Chi quando si parla di Google non pensa a un colosso informatico, un’azienda di successo che non conosce il sapore amaro della sconfitta. Ma la verità è una sola: non tutte le ciambelle escono col buco!


Nei suoi 20 anni di vita Big G ha sì realizzato progetti innovativi che hanno contribuito a farlo crescere in maniera esponenziale ma non è sempre stato così. Anche i migliori sbagliano e Google non è immune agli errori.

I fallimenti di casa Google

Volete qualche esempio? Basta guardare quello che sul web viene proposto da molti come il cimitero di Google, dove sono sepolti tutti i progetti "googliani" che non hanno mai visto la luce del successo. In tutto sono 44 ma ve ne riportiamo alla memoria alcuni tra i più conosciuti.


Google+, il social network rimasto ai nastri di partenza

Uno dei settori in cui Google non è ancora riuscito a sfondare è il mondo social e il “logout” di Google+. Dopo soli 7 anni dal suo lancio il social che doveva essere il primo concorrente di Facebook ha chiuso i battenti dopo la scoperta del clamoroso bug sulla privacy e l’amara consapevolezza di un coinvolgimento degli utenti praticamente nullo.


Inbox, il precursore di Gmail

Doveva essere un sistema avanzato per la gestione delle email e invece anche Inbox è destinato a passar a miglior vita. Verrà ricordato come un semplice banco di prova per l’ormai celebre Gmail che ne raccoglie alcune funzionalità, una tra tutte, quella che consente di programmare l’invio delle email o annullarne l’invio entro dieci secondi.
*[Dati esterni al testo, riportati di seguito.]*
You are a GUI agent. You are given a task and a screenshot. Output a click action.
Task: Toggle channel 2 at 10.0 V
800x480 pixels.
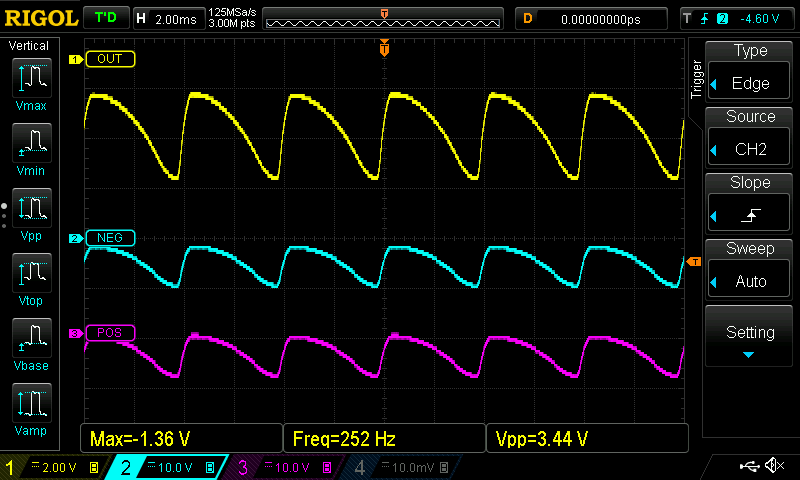[165, 467]
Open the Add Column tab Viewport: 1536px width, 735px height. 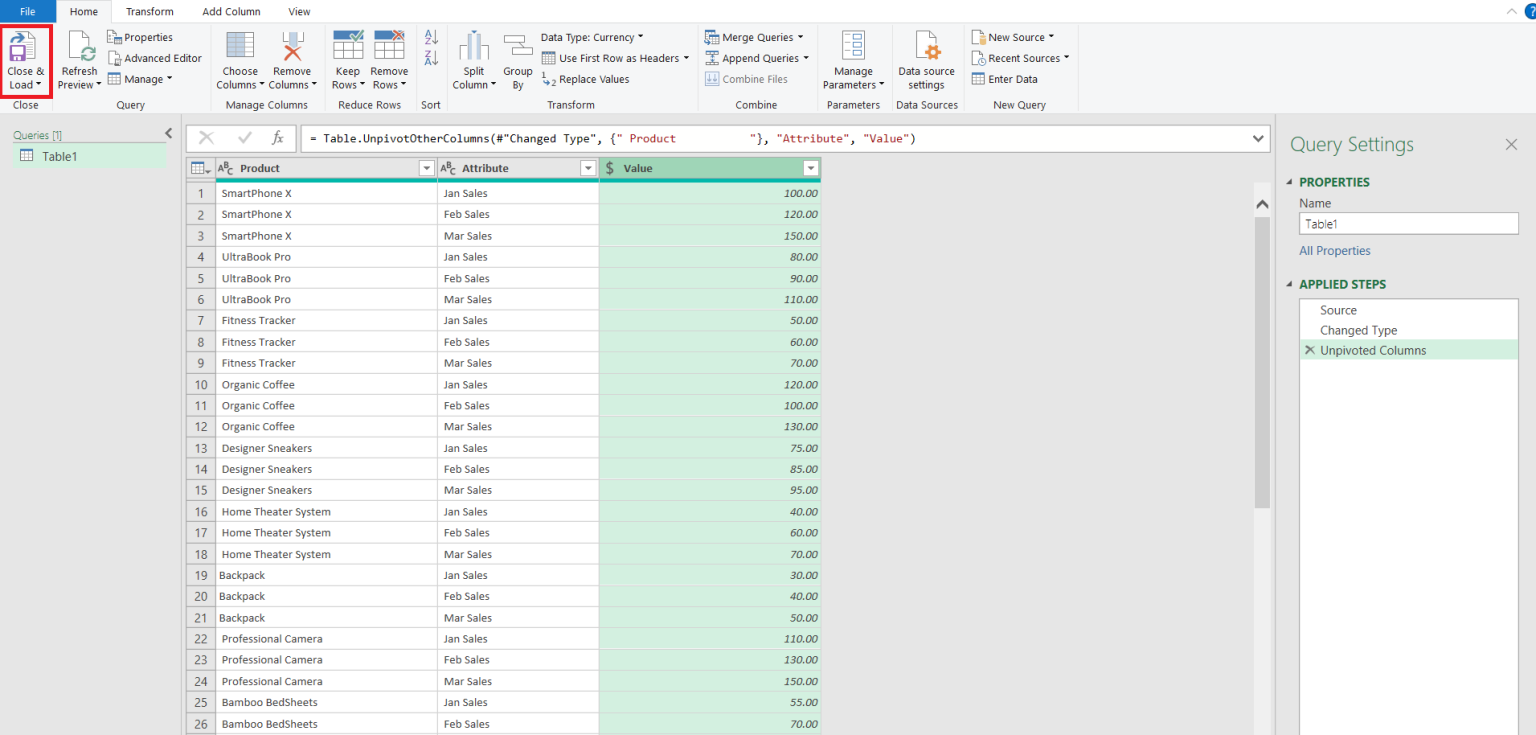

Picasa, il software per la gestione delle foto

Non era un programma open source ma aveva comunque il suo numero di estimatori, soprattutto fotografi amatoriali, grazie alla sua compatibilità con i diversi sistemi operativi.


Acquistato nel 2004 dall’azienda Lifescape, Picasa è divenuto un banco di prova per il suo successore Google Foto prima di essere cestinato in modo definitivo nel maggio del 2016.


Google Allo, l’app di messaggistica istantanea

Google ha provato a competere anche con Whatsapp, ma senza riuscirci. E la chiusura a marzo 2019 di Google Allo -l’app di messaggistica istantanea lanciata nel 2016- ne è la prova. I motivi? Il più classico, lo scarso appeal nei confronti degli utenti.


Google Reader, il sistema di lettura dei feed

Chi si ricorda di Google Reader? Pochissimi, forse solo gli appassionati lettori di blog. Un aggregatore RSS, tra i più utilizzati nel 2005, che permetteva di leggere i contenuti dei blog online ma anche offline.


La moda però cambia, si evolve, così come le abitudini degli utenti e il colpo di grazie arriva con l’ingresso sul mercato degli smartphone che iniziano ad oscurare definitivamente i feed RSS. Google decide di chiudere la bottega di Reader nel 2013 dopo un calo drastico dei numeri che l’avevano resa popolare.